Curious that we already have these helpers, nobody seems to call
them in the current codebase, and we haven't seen the "these are
unused" linter message on the list for a while ;-).
Jeff King Jan. 17, 2019, 9:24 p.m. UTC | #3
On Thu, Jan 17, 2019 at 12:13:12PM -0800, Junio C Hamano wrote:

> > @@ -966,7 +968,9 @@ int verify_path(const char *path, unsigned mode)
> >  				if (is_hfs_dotgit(path))
> >  					return 0;
> >  				if (S_ISLNK(mode)) {
> > -					if (is_hfs_dotgitmodules(path))
> > +					if (is_hfs_dotgitmodules(path) ||
> > +					    is_hfs_dotgitignore(path) ||
> > +					    is_hfs_dotgitattributes(path))
> >  						return 0;
> >  				}
> >  			}
> > @@ -974,7 +978,9 @@ int verify_path(const char *path, unsigned mode)
> >  				if (is_ntfs_dotgit(path))
> >  					return 0;
> >  				if (S_ISLNK(mode)) {
> > -					if (is_ntfs_dotgitmodules(path))
> > +					if (is_ntfs_dotgitmodules(path) ||
> > +					    is_ntfs_dotgitignore(path) ||
> > +					    is_ntfs_dotgitattributes(path))
> >  						return 0;
> 
> Curious that we already have these helpers, nobody seems to call
> them in the current codebase, and we haven't seen the "these are
> unused" linter message on the list for a while ;-).

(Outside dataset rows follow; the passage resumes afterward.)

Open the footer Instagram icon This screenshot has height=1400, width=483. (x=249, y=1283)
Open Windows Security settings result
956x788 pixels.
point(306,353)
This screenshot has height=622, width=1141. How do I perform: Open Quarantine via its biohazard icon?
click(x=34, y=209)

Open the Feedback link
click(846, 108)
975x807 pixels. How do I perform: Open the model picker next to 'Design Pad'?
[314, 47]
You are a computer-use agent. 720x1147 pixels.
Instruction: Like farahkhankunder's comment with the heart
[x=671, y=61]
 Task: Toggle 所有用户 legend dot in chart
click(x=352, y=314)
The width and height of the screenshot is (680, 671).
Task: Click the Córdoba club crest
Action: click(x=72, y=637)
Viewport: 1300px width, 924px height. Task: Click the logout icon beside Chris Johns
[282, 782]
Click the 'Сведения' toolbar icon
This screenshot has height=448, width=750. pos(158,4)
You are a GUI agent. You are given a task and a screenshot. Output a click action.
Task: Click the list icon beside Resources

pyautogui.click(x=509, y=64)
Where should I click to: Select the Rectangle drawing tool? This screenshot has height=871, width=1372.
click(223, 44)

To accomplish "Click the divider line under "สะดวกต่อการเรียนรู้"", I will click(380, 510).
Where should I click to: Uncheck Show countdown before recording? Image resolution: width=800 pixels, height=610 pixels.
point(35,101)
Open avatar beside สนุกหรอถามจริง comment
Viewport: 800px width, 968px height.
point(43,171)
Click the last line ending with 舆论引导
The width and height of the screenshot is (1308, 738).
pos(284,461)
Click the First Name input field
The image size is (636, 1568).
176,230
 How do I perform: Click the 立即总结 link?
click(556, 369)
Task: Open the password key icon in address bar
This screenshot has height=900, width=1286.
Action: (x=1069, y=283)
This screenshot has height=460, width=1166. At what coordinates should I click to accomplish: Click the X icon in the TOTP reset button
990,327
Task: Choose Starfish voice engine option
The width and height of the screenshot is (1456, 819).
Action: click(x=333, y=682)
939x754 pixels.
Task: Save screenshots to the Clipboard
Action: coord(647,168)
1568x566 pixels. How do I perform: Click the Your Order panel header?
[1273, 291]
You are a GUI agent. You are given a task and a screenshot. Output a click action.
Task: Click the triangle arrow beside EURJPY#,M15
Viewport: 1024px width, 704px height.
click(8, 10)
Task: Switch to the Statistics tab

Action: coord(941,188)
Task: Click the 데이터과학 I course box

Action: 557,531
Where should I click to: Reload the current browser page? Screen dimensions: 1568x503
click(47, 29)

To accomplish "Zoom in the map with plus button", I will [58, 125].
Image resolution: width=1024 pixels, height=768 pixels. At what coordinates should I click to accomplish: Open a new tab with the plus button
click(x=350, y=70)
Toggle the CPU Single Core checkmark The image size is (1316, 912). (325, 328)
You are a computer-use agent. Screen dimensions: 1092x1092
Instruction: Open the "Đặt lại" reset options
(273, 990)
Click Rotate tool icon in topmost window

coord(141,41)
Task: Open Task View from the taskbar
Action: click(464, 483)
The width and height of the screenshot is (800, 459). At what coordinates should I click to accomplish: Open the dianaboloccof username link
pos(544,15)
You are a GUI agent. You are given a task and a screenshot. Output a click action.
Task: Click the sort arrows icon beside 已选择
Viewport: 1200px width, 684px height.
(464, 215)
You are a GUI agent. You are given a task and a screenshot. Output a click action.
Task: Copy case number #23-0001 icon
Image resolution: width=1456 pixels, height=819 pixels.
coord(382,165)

Heh. Yeah, I was surprised by that, too. They were added by e7cb0b4455
(is_ntfs_dotgit: match other .git files, 2018-05-11). The original
version of my series had the hunks quoted above, and then we backed off
on handling them as part of the emergency fix, but I never re-rolled the
preparatory patch to get rid of them.

I think they got overlooked because they're not file-local statics, and
it's much harder to say "this is never called by any function in another
translation unit". You probably have to do analysis on the complete
binaries using "nm" or similar. I think maybe Ramsay does that from time
to time, but I don't offhand know the correct incantation.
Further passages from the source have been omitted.